_What you need to do:_ Write out the records below from the first line through the line containing "listings (682, 118)", leaving out any pictures.

--- Supplied records Enclosed Below ---

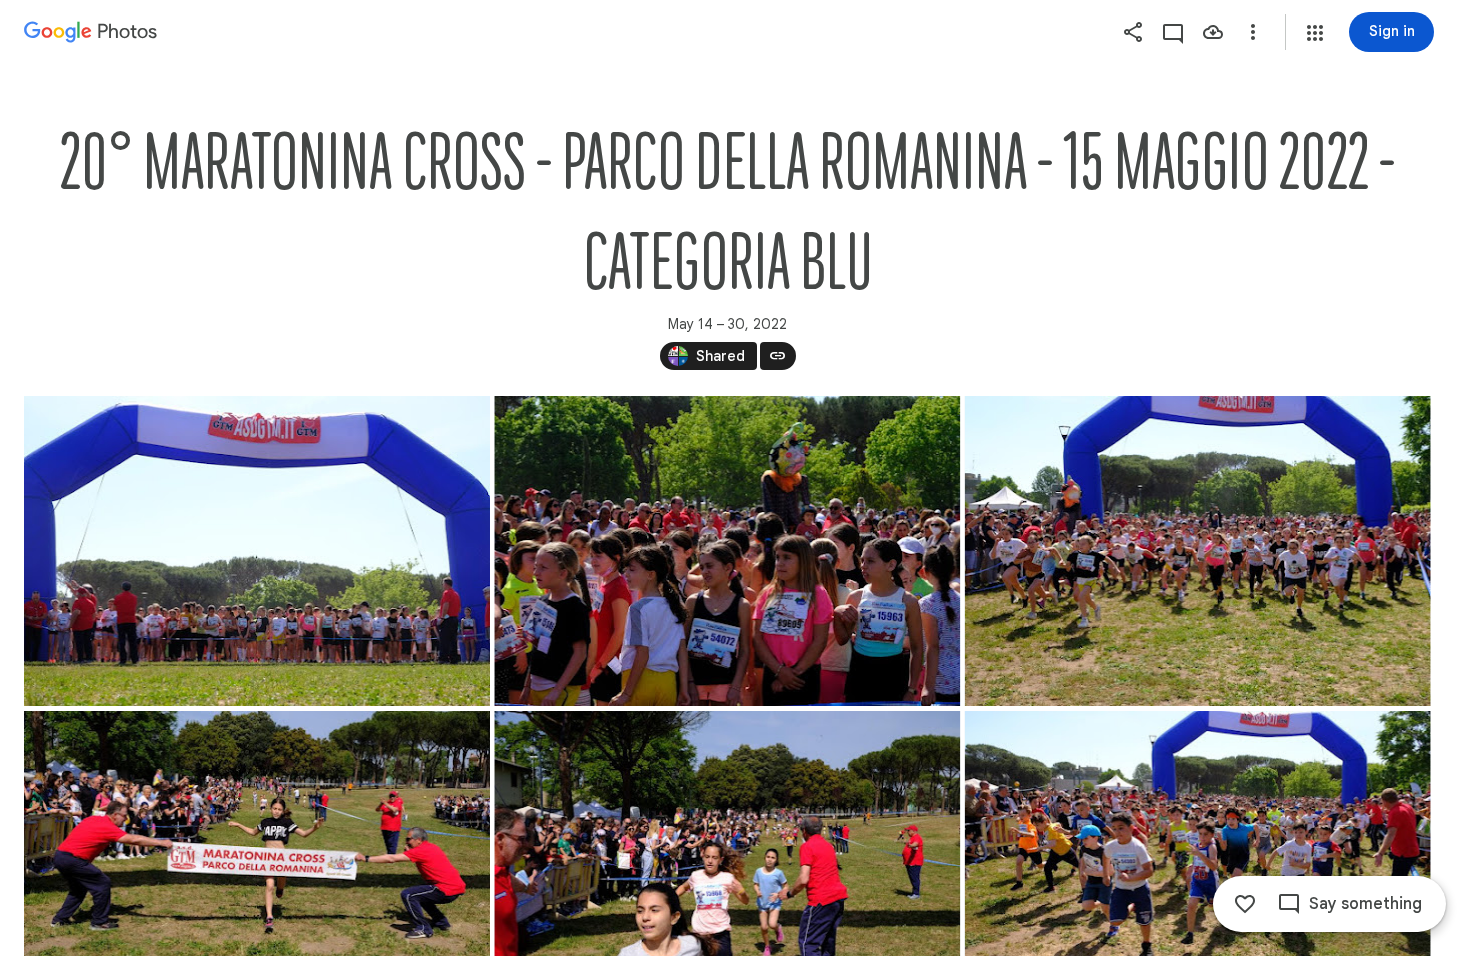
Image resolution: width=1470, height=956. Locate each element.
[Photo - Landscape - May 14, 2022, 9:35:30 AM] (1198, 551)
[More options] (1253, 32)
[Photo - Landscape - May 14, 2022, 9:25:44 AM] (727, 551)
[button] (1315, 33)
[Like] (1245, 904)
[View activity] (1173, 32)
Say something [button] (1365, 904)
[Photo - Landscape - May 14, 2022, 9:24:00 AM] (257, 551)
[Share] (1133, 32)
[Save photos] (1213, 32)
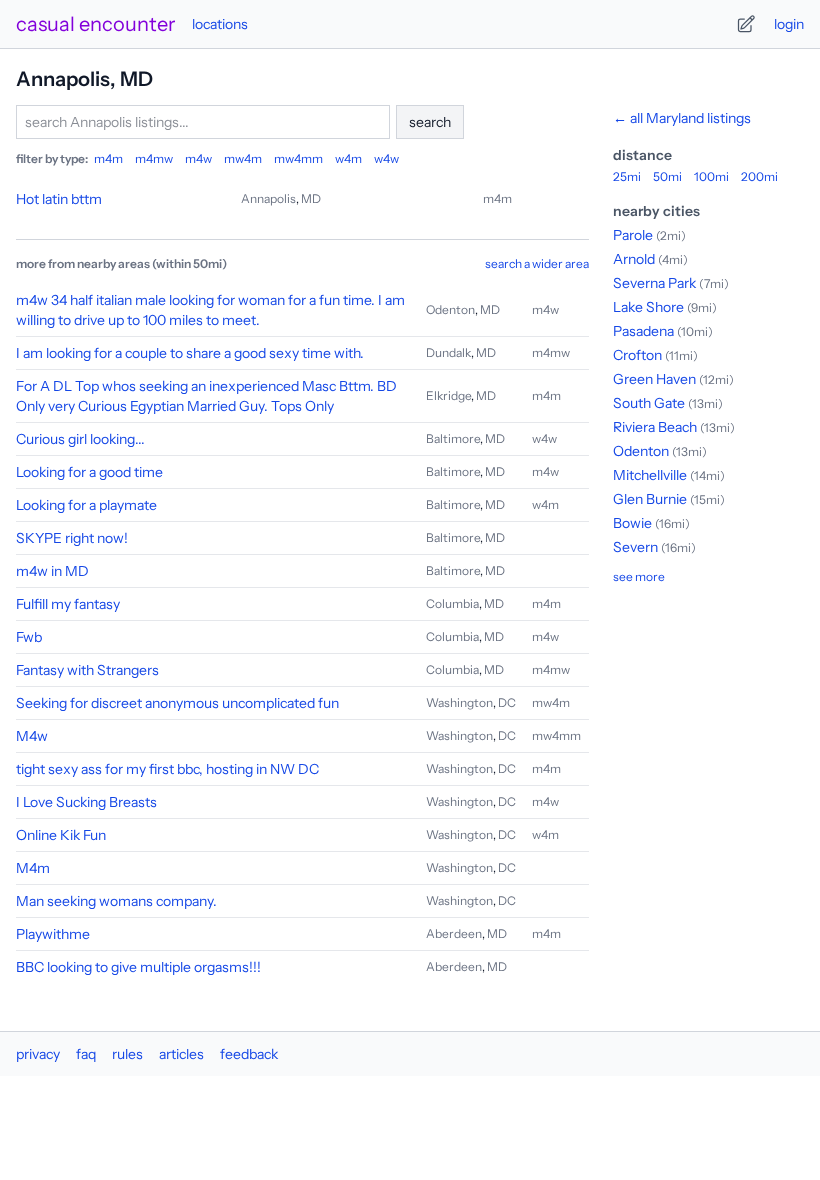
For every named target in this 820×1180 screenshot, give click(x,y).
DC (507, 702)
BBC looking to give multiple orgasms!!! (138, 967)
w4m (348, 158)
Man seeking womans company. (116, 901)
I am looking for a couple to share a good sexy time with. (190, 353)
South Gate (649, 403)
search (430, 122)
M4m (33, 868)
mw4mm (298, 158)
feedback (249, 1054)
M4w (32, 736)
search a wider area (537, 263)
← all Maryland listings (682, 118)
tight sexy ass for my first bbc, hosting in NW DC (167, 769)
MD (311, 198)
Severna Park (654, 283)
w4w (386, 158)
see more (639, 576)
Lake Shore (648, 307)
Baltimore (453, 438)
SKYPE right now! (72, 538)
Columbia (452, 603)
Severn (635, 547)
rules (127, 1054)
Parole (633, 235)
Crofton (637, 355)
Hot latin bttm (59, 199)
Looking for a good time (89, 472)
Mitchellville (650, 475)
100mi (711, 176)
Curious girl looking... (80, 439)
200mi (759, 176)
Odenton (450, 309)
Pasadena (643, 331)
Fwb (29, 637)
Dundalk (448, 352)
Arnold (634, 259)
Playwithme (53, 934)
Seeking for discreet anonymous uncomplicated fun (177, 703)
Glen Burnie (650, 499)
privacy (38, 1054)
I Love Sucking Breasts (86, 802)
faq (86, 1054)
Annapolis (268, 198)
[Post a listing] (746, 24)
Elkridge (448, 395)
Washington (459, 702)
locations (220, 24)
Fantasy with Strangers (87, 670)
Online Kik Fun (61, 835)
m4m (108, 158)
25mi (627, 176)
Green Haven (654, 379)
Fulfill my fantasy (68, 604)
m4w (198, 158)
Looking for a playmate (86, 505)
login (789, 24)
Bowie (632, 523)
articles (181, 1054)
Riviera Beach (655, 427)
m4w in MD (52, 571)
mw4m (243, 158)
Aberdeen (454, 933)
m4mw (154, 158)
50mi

--- End of Enclosed Supplied records ---

_Solution below:_
Image resolution: width=1470, height=956. Locate each element.
[Photo - Landscape - May 14, 2022, 9:35:30 AM] (1198, 551)
[More options] (1253, 32)
[Photo - Landscape - May 14, 2022, 9:25:44 AM] (727, 551)
[button] (1315, 33)
[Like] (1245, 904)
[View activity] (1173, 32)
Say something [button] (1365, 904)
[Photo - Landscape - May 14, 2022, 9:24:00 AM] (257, 551)
[Share] (1133, 32)
[Save photos] (1213, 32)
For every named target in this 820×1180 screenshot, give click(x,y).
DC (507, 702)
BBC looking to give multiple orgasms!!! (138, 967)
w4m (348, 158)
Man seeking womans company. (116, 901)
I am looking for a couple to share a good sexy time with. (190, 353)
South Gate (649, 403)
search (430, 122)
M4m (33, 868)
mw4mm (298, 158)
feedback (249, 1054)
M4w (32, 736)
search a wider area (537, 263)
← all Maryland listings (682, 118)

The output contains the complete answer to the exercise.